As much as we love children, we have to admit they can put a damper on romance, especially if it's very early in the relationship when you and your new man are just getting to know each other. You're on your best behaviour, trying to impress. Asking yourself, "Do I take a chance on him? Is he worth the risk?" Now, add children to the mix...his, not yours. Suddenly, things get complicated. He can't stay out late because it's a school night. Trips to the beach don't consist of a blanket, a book and a bottle of wine, but a trunk-load of inflatable toys and a game of slap-and-slap-back. If you're really lucky, somebody throws up even before you get there. Dating a dad. Can you handle it? For most of the women, the answer is, "It depends." How full is his nest? "How many kids we talking about?" a supermarket employee in her early 40s asks, her eyes narrowing skeptically. "Yeah," her friend chimes in. "One child or five?" The amount of energy expended caring for kids increases exponentially with each new arrival. For every two more, prepare to have your frazzle-factor doubled-and the time they need to trash your living room cut by roughly half.

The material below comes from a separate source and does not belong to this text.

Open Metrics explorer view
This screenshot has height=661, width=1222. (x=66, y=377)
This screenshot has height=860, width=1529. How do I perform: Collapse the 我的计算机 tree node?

Do I have to look after them?
Other people's children are like rented entertainment systems. You can have a blast with them, eat, drink, play and relish the role of World's Best Auntie...and when you're tired you just ship them back where they came from. But if things start looking serious with your new love, you're not only going to be seeing more of him, but you'll be spending more time with them, too. Are they going to see you as just "Daddy's girlfriend" or are you going to become "Mommy 2.0"? When they start running to you for scratched knees and the answer to question Number 4, it can be both scary and heartwarming. Unless the man's just looking for someone to dump the dirty work on. "I'm not packing any lunch kits!" our supermarket worker warns.
Are the kids going to be affected?
One housewife, who became pregnant while her fiancé's children were very young, remembers the pain she saw on his daughter's face when she realised her parents weren't getting back together. The child was withdrawn, cried a lot and was so miserable that she under-performed at SEA. Years later, the woman still has the uneasy feeling that the disruption caused by her relationship with the girl's father still echoes though their home. "I try with my stepdaughter, but I always feel we could be closer."
Is the other woman in the picture?
A production line supervisor says she'd be willing to date a single dad...as long as there's no baby mama drama. Backing her up is a massage therapist in her late 40s, now married to a father of three, who recalls her early experiences of dating her new love, while his children were living with their mother.
"I was willing to have a relationship with the children, but their mother made it hard. She used the children as a bargaining chip with their father, and wouldn't let them see him just to punish him. My relationship with her is still very strained." Will he be more understanding about your kids? A 37-year-old office maintenance worker who married a man with children thinks dating a dad is actually a good idea for a single mother. "They understand the pressure you're under," she explains. "Childless men don't get it when you tell them you can't do this or that because you're busy with the children. They think you just not taking them on." He'd also be a good person to turn to for advice if you're having problems with your own kids. "He done go through all that already," she says. "So he's bound to have good ideas."
Can you share the limelight?
Attention hogs beware: when your man has children of his own, you're not likely to be the centre of his world. Sonny-boy's first cricket match and Daddy's girl's grad are always going to trump your romantic date for two. The key, as it is in most situations, is to "know thyself". If you're an attention junkie who gets jealous if the limelight isn't always on you, do yourself and his kids a favour: either get used to beings lightly lower on his priority list, or hit the road. Because if you go into Diva mode and pull the "it's me or your kids" routine, you'll lose. But if you love the man enough to love his children too, and are willing to be one more planet in his whole swirling universe, you just might be the kind of woman he's looking for, and the kind of stepmom his children deserve.
WomanWise Poll
We polled a few single women on our WomanWise Facebook page about whether they would date a man who has children. Here's the feedback we got.
No of women Response
7...................................................No thanks, no baby drama for me
2...................................................Only if they lived with their mother and don't depend on him.
2...................................................Only if they are well behaved
1...................................................Depends on the age of the children and his relationship with
the child/children's mother.
1...................................................Yes, but only one child preferably over age four.